The two got separated sometime Sunday night and were both found less than a mile from their car and “very, very close” to one another, although they did not know it, said Lt. Jason Park, an Orange County sheriff’s spokesman.
“I have no doubt that they came out here with the best of intentions … but this is a complicated environment and before you know it, you’re lost,” he said, adding that having civilization so close can lull some hikers into a false sense of security. “It’s just as dangerous today out here as it was on Sunday afternoon.”
Despite their joy at finding both hikers alive, rescuers anxiously awaited word on the condition of a reserve deputy who suffered a head injury when he fell 60 feet down the canyon. He was also flown to a hospital where he was in serious condition but expected to survive, said Park.
Many details of the pair’s ordeal remained a mystery and officials hoped to question them more closely once they were rested and more stable.
It’s unclear, for example, why Jack and Cendoya went off the well-marked trail and how much water they had with them. It’s also unclear exactly when and how they got separated.
Before his cellphone’s battery died, Cendoya was able to make a 911 call — and already the pair seemed in trouble.
“He was panting and said, ‘We’re out of water.’ You could hear Kyndall in the background,” said Orange County fire Capt. Jon Muir. “He said, ‘I think we’re about a mile or two from the car,’ and he was right about the distance but in totally the wrong direction.”
Cendoya was found Wednesday night in shorts and a shirt but missing his shoes and told doctors he’d become separated from Jack sometime Sunday night. He was flown to Mission Hospital in Mission Viejo, where doctors said he was being treated for severe dehydration, scratches and bruises. He was expected to remain for several days.
Park said Cendoya was “extremely confused and disoriented,” when he was found just 500 feet from a heavily traveled dirt road, giving an added urgency to the effort to find his friend.
Cendoya said on his Facebook page late Thursday that he’s doing OK and not “in as much pain.” He said he was upset that Jack still remained in the forest despite his rescue but is thankful she was found.
“Can’t wait to see her and give her a hug and tell her we did it,” Cendoya said.
Jack was found in similar condition, dressed in a pair of dirty athletic shorts, a hoodie and socks, having also lost her shoes. She had low blood pressure, trouble breathing, pain in her legs and right hand and was fading in and out of consciousness when rescuers reached her, Moss said. It was unclear how she wound up on the precarious ledge and she was too ill to tell her rescuers, they said.

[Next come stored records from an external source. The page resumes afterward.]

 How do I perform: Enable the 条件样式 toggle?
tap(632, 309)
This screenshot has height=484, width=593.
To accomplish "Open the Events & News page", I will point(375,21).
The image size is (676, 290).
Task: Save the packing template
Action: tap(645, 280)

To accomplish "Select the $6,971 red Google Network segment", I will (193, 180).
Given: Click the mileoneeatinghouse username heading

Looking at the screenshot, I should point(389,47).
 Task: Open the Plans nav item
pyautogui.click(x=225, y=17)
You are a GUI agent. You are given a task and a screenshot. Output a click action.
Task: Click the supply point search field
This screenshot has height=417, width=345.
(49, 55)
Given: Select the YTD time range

She had no memory of going hiking or of being with Cendoya, they said.
Despite that, she suffered no major internal injuries and was listed in good condition at the University of California, Irvine, Medical Center, said hospital spokesman John Murray.
Like Cendoya, she was being treated for dehydration and was expected to be hospitalized for several days.

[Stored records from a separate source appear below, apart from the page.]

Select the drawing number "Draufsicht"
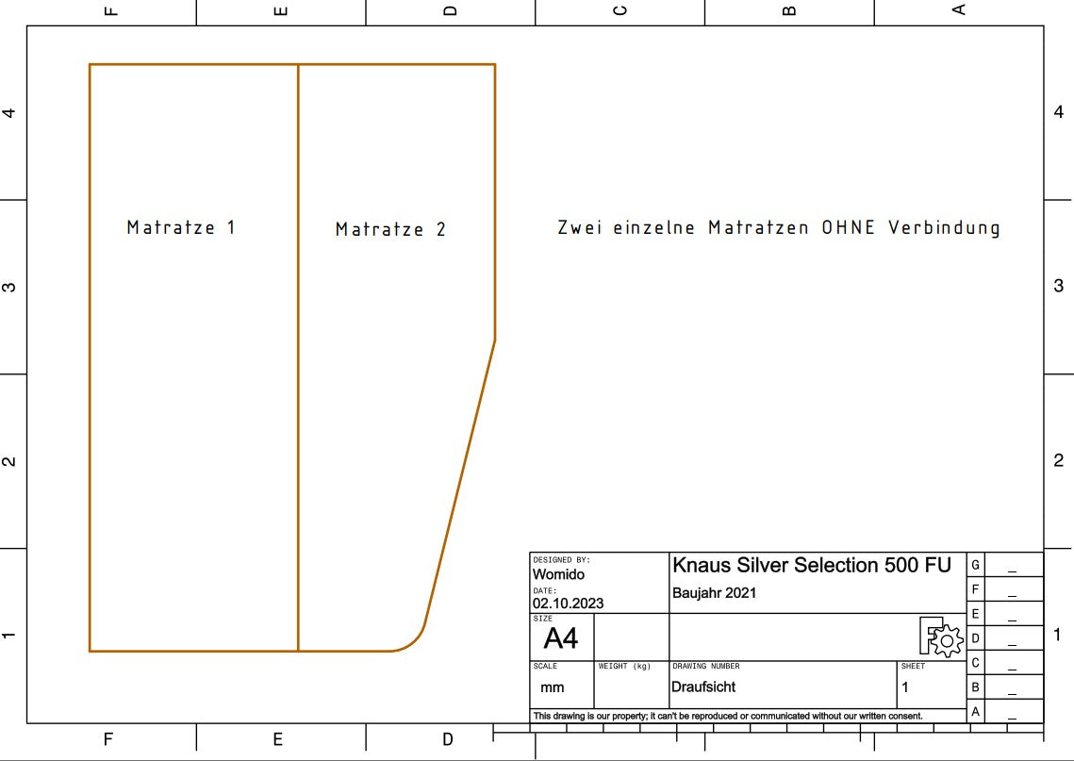 (x=702, y=687)
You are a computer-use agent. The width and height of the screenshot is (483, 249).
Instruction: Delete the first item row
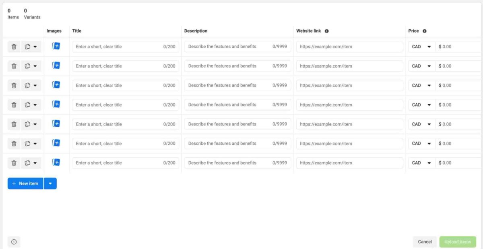pyautogui.click(x=14, y=46)
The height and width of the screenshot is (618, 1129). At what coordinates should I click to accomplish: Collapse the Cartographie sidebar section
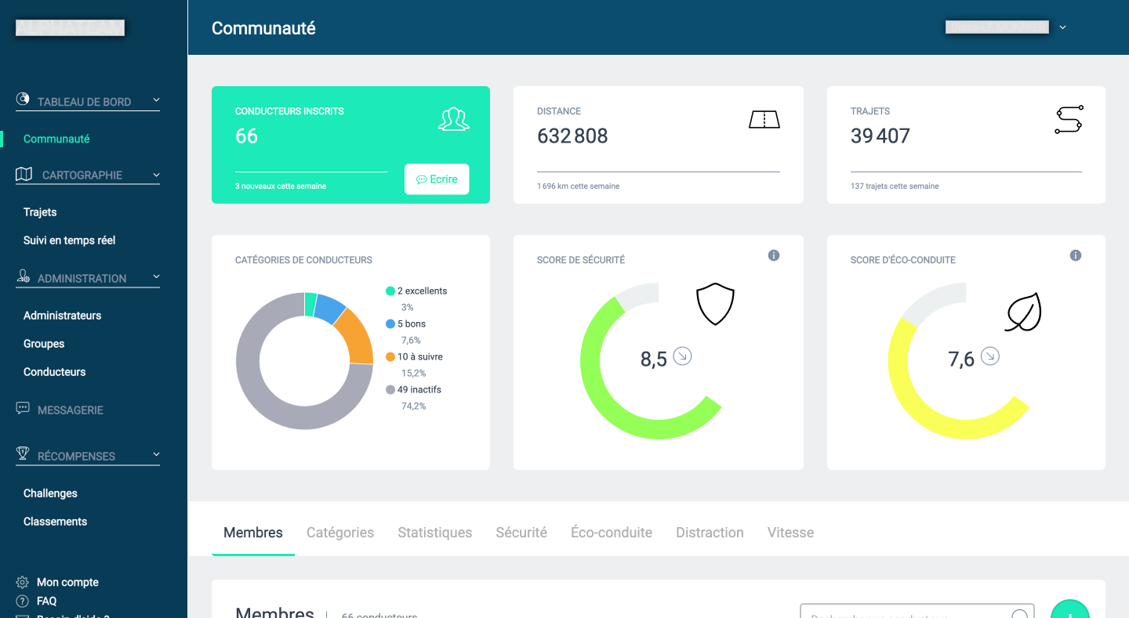pos(156,175)
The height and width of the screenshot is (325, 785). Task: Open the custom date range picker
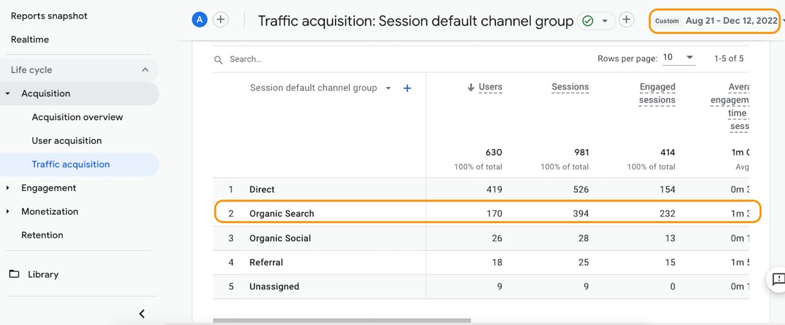715,21
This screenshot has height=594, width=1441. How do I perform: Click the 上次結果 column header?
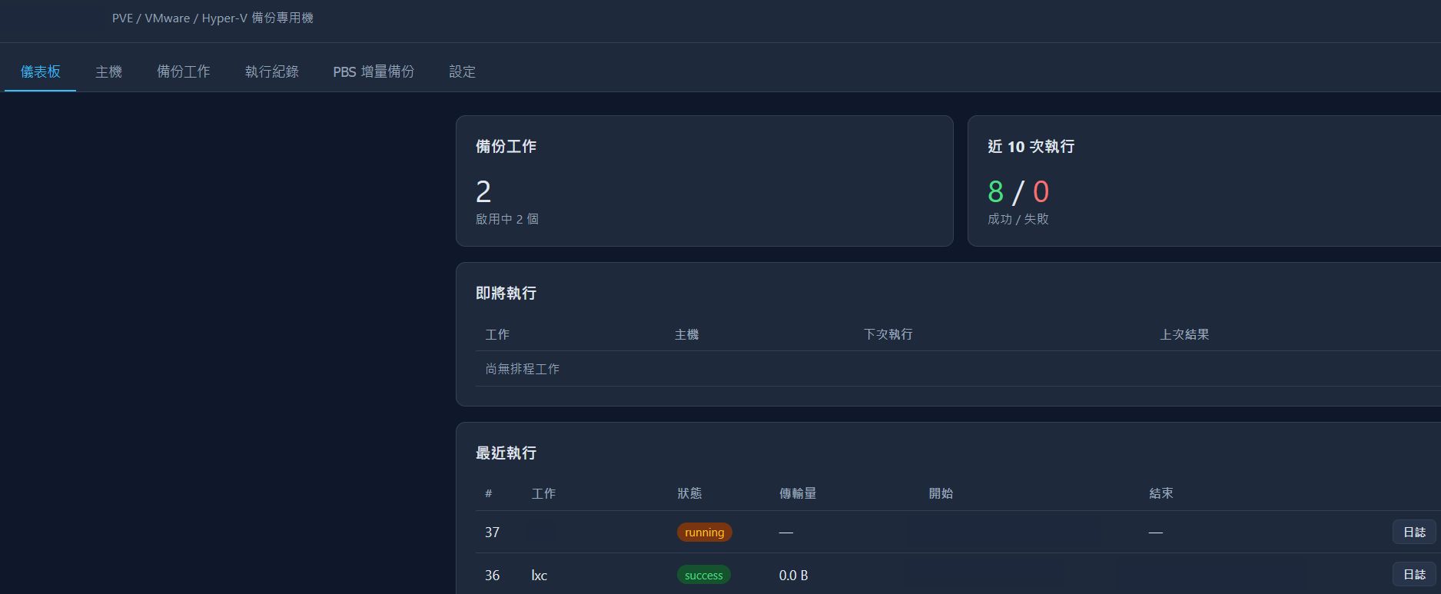(1184, 334)
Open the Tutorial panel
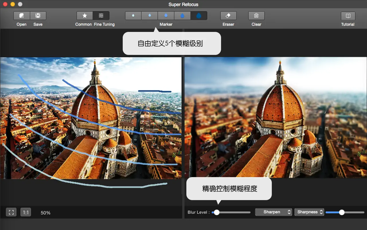Image resolution: width=367 pixels, height=230 pixels. pos(348,15)
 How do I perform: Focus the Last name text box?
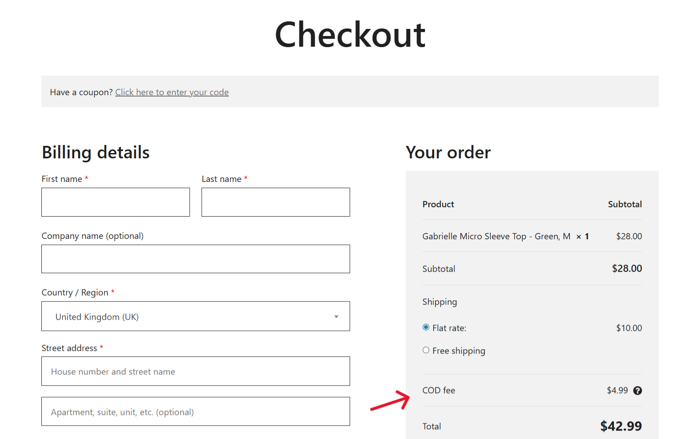tap(275, 202)
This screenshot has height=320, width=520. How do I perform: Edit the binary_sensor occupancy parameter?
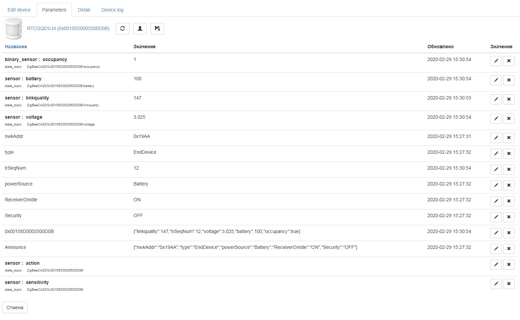[495, 61]
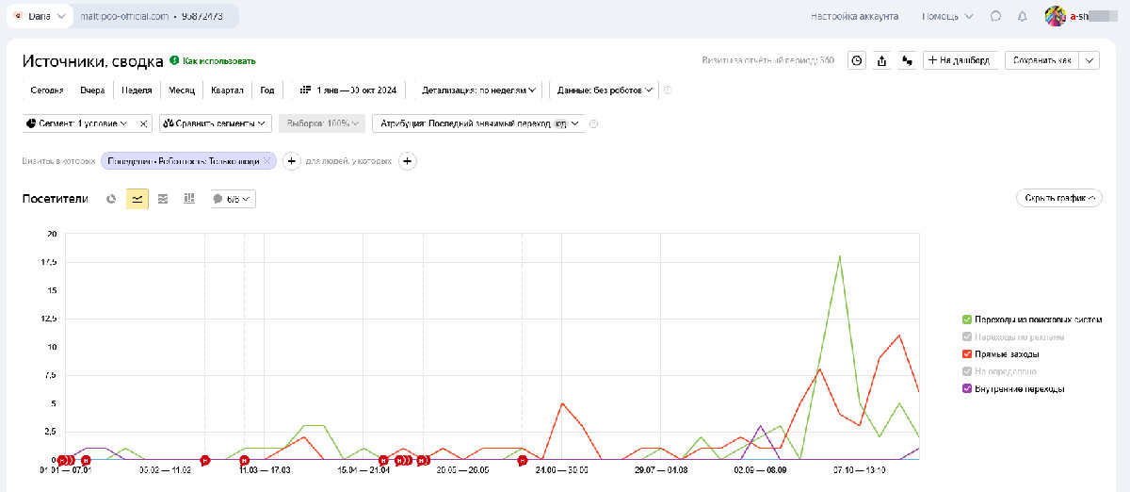Open 'Детализация: по неделям' dropdown
The height and width of the screenshot is (492, 1130).
479,90
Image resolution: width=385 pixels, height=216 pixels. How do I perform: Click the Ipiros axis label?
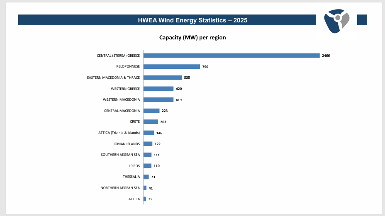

At Mission Hospital, Dr. Michael Ritter told reporters Cendoya said he survived by taking shelter at night in heavy brush and passing his days by praying.

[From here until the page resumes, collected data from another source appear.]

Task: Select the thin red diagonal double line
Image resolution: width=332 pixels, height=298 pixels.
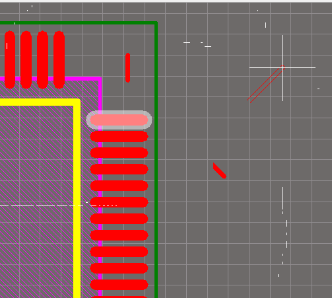Action: (x=265, y=85)
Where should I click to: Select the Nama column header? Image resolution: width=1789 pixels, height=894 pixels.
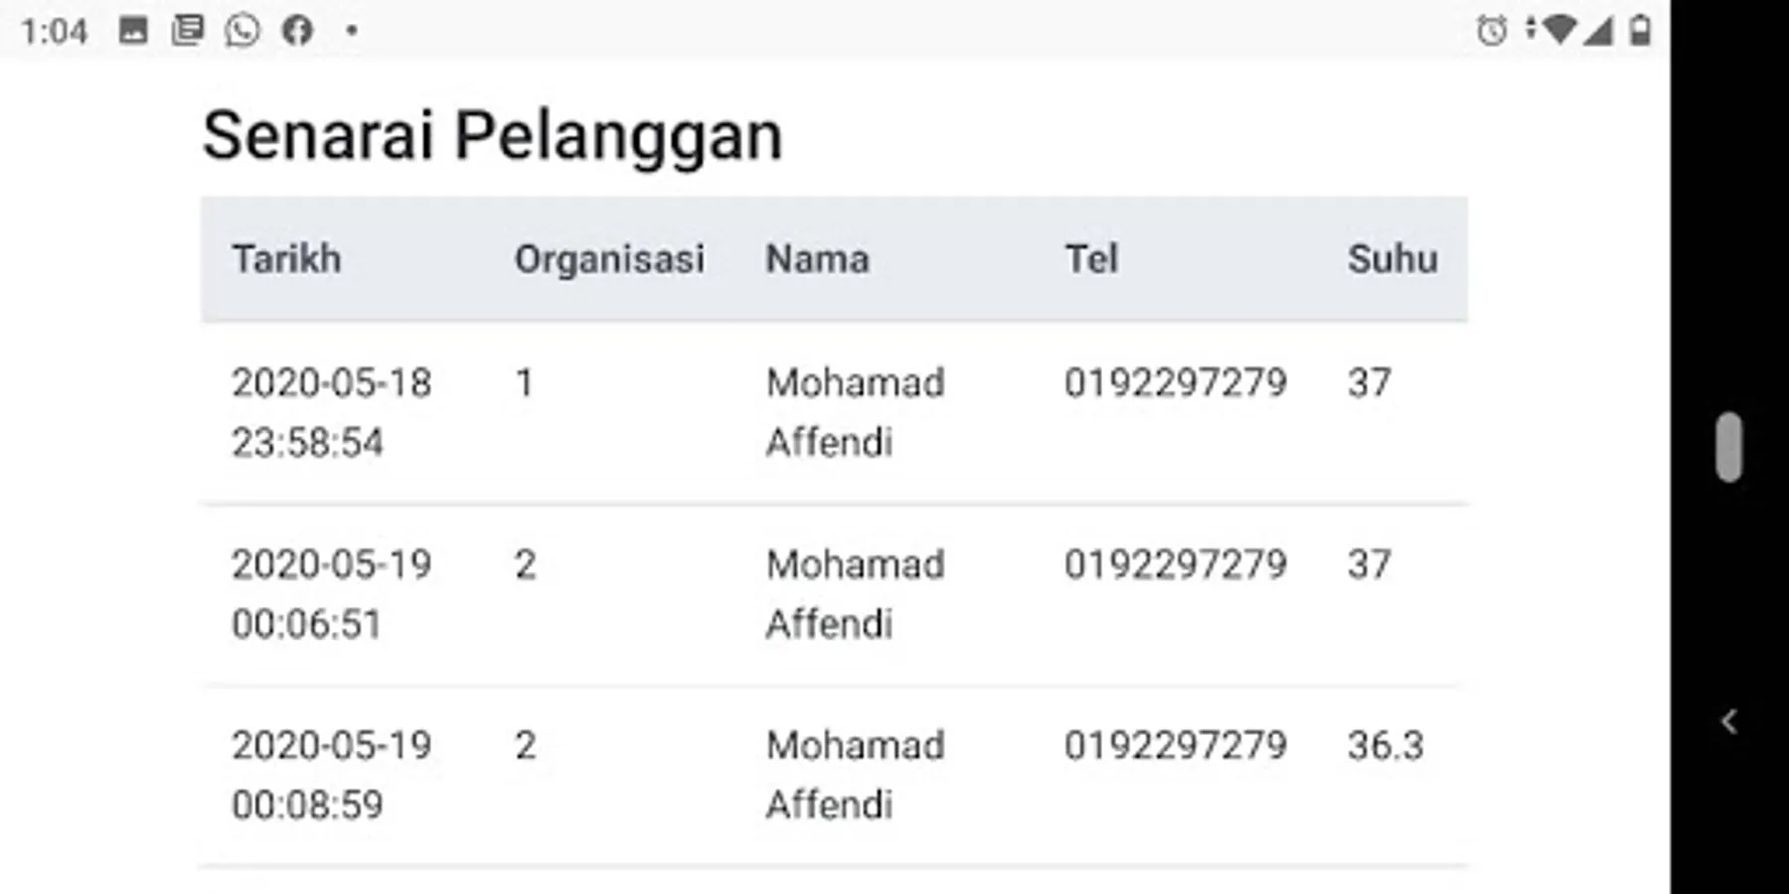tap(817, 259)
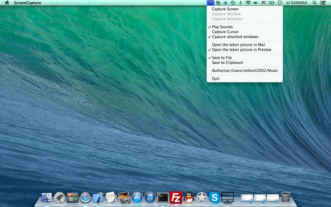Click the ScreenCapture monitor icon in menu bar

[210, 3]
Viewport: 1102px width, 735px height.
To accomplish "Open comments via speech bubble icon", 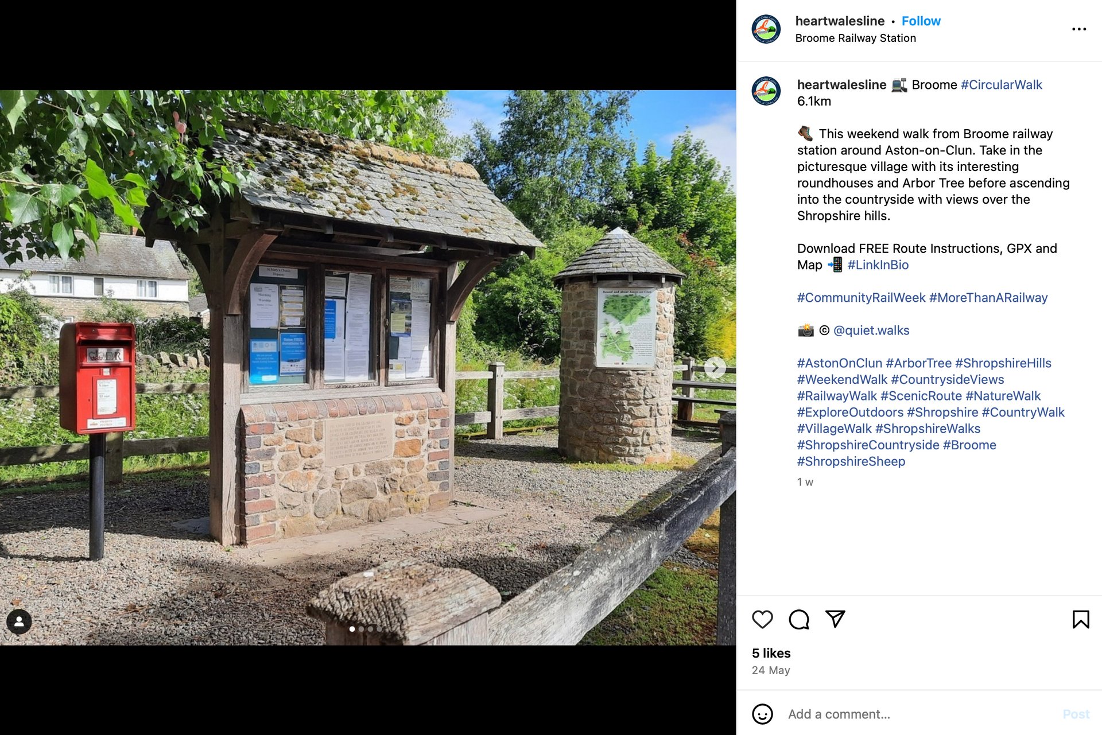I will click(799, 620).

“He’s got a lot of faith in the Lord, which I think will help him to work his way through this,” Ritter said shortly before Jack was located.
Cendoya’s Facebook page says that he’s a 2011 graduate of Orange County’s Costa Mesa High School and a student at Orange Coast College. A number of photos show the athletic-looking young man working out and lifting weights.
The area where the two got lost is in a section of forest in the Santa Ana Mountains that lies along the border of Orange and Riverside counties southeast of Los Angeles. The trail ranges in elevation from about 2,000 feet to about 4,000 feet.